FRANSA: PATRONLARINA HIRSLARINA, HÜKÜMETLERİN ŞİDDETİNE KARŞI 1 MAYIS!
Fransa’da Emmanuel Macron Hükümeti bir yandan Ukrayna Savaşı’nı Avrupa’ya yayacak politik girişimlerde bulunurken bir yandan da emeklilik ve iş yasalarında yaptığı değişikliklerle Fransa işçi sınıfına yönelik savaş cephesini de büyütüyor. İşçi ve öğrenci örgütlerinin (CGT, FSU, Solidaires, UNEF, Union Etudiante, FAGE, USL, MNL) bu yılki 1 Mayıs mitingleri için yayımladığı ortak bildiride ise “Ne hissedarlar ne gericiler, işçiler için 1 Mayıs!” sloganı öne çıkıyor.
Strasburg Muhabirimiz Kıvanç Demir’in aktardığına göre “1 Mayıs, başta Ukrayna ve Filistin’de olmak üzere son derece ölümcül savaşların yaşandığı bir ortamda kutlanacaktır. Örgütlerimiz, saldırganların koşullarıyla değil, uluslararası hukuk çerçevesinde adil ve kalıcı bir barışa olan bağlılıklarını bir kez daha teyit etmektedir” denilen bildiride Fransa’da ise işçilerin yeni bir kemer sıkma planının tehdidi altında olduğuna ve öğrenciler arasında güvencesizlik ve yoksulluğun yayıldığına dikkat çekilerek ‘Asgari ücretten kurtulmak’ isteyen hükümetin ‘en zenginlere hizmet’ politikasını sürdürdüğü vurgulanıyor. Bildiri şöyle devam ediyor: “Rekor kârların elde edildiği bir dönemde, bize dayatılan bu tehlikeli tercihlerden uzaklaşmamız gerekiyor. Sosyal ve halkçı bir Avrupa için: Ne finans sektörüne ne de işçilerin en büyük düşmanı olan aşırı sağın zehrine bağımlılık! Örgütlerimiz işçileri, gençleri, öğrencileri ve emeklileri kemer sıkma politikalarına karşı, iş istihdamı, ücretler, kamu hizmetleri, sosyal koruma, özgürlükler, dünyada adil ve kalıcı barış için 1 Mayıs’ta tüm Fransa’da gösteri yapmaya çağırmaktadır.”

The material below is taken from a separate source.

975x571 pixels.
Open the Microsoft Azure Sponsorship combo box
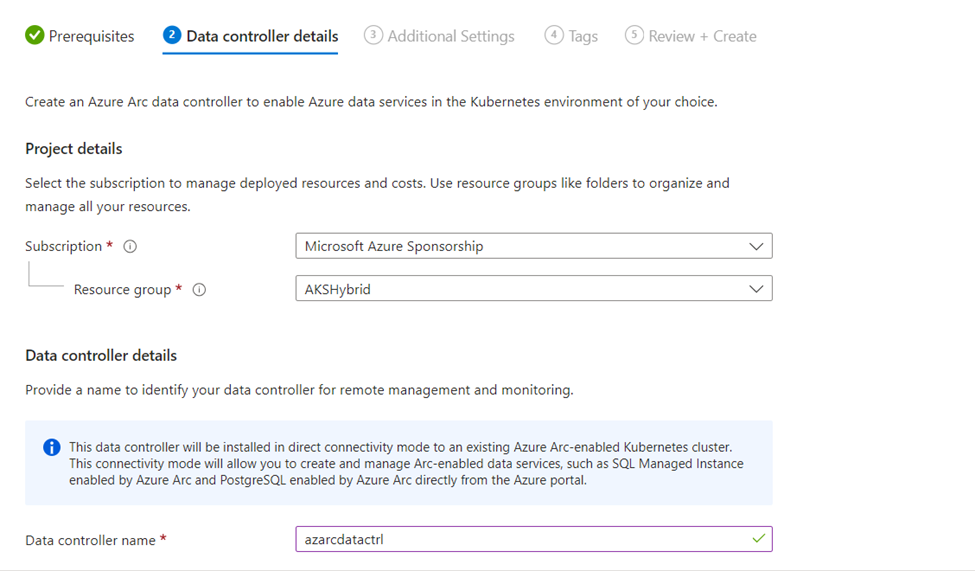pos(534,246)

Öte yandan ülkenin en büyük sendikal örgütü Genel Emek Konfederasyonu da “Patronların hırslarına ve hükümetlerin şiddetine karşı” 1 Mayıs alanına çağrı yaptı.
İSVİÇRE: PRİMLER DÜŞÜRÜLSÜN, ÜCRETLER ARTIRILSIN!
İsviçre’nin de dört bir yanında işçiler ve emekçiler; sendikalar, dernekler ve sol partileri bir araya getiren ortak talepleri ile alanlarda olacak. İsviçre muhabirlerimizden Metin Alan’ın verdiği bilgiye göre, bu yılki 1 Mayıs’ın sloganı “Primler düşürülsün, ücretler arttırılsın!” olarak belirlendi.
İsviçre Sendikalar Birliği (USS/SGB) 1 Mayıs kutlamalarında sağlık sigortası primlerinin azaltılmasına odaklanacak ve primlerin maaşların yüzde 10’u ile sınırlandırılması talebini yükseltecek. Sendikanın bir diğer talebi de reel ücretlerdeki düşüşün telafi edilmesi. Kiralar, sağlık sigortası primleri ve hayat pahalılığı artarken, ücretlerin reel olarak düşmesine karşı duyulan öfkenin 1 Mayıs alanlarına yansıması bekleniyor. Başta büyük kentler olmak üzere İsviçre’nin birçok bölgesinde 1 Mayıs etkinlikleri düzenleniyor.
Cenevre kentinde 1 Mayıs, Cenevre Sendikal Eylem Topluluğu (CGAS) tarafından düzenlenecek yürüyüş, eylem ve etkinliklerle kutlanacak. CGAS federal düzeyde saldırı altında olan asgari ücretleri savunacak. Kanton oylamaları öncesinde, yeterli sayıda kreş personeli talep edecek ve kanton düzeyinde yabancıların siyasi haklarının genişletilmesi girişimine destek isteyecek. Yasal asgari ücret, kreşlerde çalışma koşulları, yabancılara oy hakkı ve Filistin ile dayanışma talepleri öne çıkacak. Ayrıca, “İsrail devleti tarafından dayatılan apartheid rejimini durdurun” diyerek Gazze’de derhal ateşkes sağlanması ve kuşatmanın kaldırılması çağrısında bulunacak.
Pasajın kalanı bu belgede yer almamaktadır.